-- START OF Records provided --

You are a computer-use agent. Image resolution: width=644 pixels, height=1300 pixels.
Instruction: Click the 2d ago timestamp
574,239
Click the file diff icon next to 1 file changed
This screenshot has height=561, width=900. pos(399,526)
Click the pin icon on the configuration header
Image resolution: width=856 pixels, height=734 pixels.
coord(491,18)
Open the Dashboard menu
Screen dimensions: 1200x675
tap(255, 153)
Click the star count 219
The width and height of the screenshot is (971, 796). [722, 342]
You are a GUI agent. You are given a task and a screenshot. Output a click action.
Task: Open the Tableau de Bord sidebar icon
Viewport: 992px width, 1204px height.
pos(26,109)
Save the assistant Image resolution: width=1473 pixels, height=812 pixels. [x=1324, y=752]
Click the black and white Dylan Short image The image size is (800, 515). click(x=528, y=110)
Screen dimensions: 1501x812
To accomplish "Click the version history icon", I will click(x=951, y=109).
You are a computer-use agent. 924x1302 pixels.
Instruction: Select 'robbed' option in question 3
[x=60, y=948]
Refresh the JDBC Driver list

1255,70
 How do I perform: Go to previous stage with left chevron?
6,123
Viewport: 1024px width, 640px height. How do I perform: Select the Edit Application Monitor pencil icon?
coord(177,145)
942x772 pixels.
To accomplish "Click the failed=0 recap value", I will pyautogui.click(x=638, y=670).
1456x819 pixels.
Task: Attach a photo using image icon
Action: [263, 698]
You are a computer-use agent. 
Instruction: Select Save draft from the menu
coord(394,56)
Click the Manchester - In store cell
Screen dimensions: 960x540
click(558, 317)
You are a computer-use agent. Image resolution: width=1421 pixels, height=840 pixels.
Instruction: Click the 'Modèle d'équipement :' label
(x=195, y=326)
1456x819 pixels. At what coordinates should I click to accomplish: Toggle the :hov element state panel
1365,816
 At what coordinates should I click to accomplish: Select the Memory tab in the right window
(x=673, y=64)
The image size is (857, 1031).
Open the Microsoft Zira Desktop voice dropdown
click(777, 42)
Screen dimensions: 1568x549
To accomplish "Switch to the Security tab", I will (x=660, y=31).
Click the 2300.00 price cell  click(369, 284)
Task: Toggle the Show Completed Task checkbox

-- END OF Records provided --

# Required task
Output every line of the data above without changing anything.

# Full response
You are a computer-use agent. Image resolution: width=644 pixels, height=1300 pixels.
Instruction: Click the 2d ago timestamp
574,239
Click the file diff icon next to 1 file changed
This screenshot has height=561, width=900. pos(399,526)
Click the pin icon on the configuration header
Image resolution: width=856 pixels, height=734 pixels.
coord(491,18)
Open the Dashboard menu
Screen dimensions: 1200x675
tap(255, 153)
Click the star count 219
The width and height of the screenshot is (971, 796). [722, 342]
You are a GUI agent. You are given a task and a screenshot. Output a click action.
Task: Open the Tableau de Bord sidebar icon
Viewport: 992px width, 1204px height.
pos(26,109)
Save the assistant Image resolution: width=1473 pixels, height=812 pixels. [x=1324, y=752]
Click the black and white Dylan Short image The image size is (800, 515). click(x=528, y=110)
Screen dimensions: 1501x812
To accomplish "Click the version history icon", I will click(x=951, y=109).
You are a computer-use agent. 924x1302 pixels.
Instruction: Select 'robbed' option in question 3
[x=60, y=948]
Refresh the JDBC Driver list

1255,70
 How do I perform: Go to previous stage with left chevron?
6,123
Viewport: 1024px width, 640px height. How do I perform: Select the Edit Application Monitor pencil icon?
coord(177,145)
942x772 pixels.
To accomplish "Click the failed=0 recap value", I will pyautogui.click(x=638, y=670).
1456x819 pixels.
Task: Attach a photo using image icon
Action: [263, 698]
You are a computer-use agent. 
Instruction: Select Save draft from the menu
coord(394,56)
Click the Manchester - In store cell
Screen dimensions: 960x540
click(558, 317)
You are a computer-use agent. Image resolution: width=1421 pixels, height=840 pixels.
Instruction: Click the 'Modèle d'équipement :' label
(x=195, y=326)
1456x819 pixels. At what coordinates should I click to accomplish: Toggle the :hov element state panel
1365,816
 At what coordinates should I click to accomplish: Select the Memory tab in the right window
(x=673, y=64)
The image size is (857, 1031).
Open the Microsoft Zira Desktop voice dropdown
click(777, 42)
Screen dimensions: 1568x549
To accomplish "Switch to the Security tab", I will (x=660, y=31).
Click the 2300.00 price cell  click(369, 284)
Task: Toggle the Show Completed Task checkbox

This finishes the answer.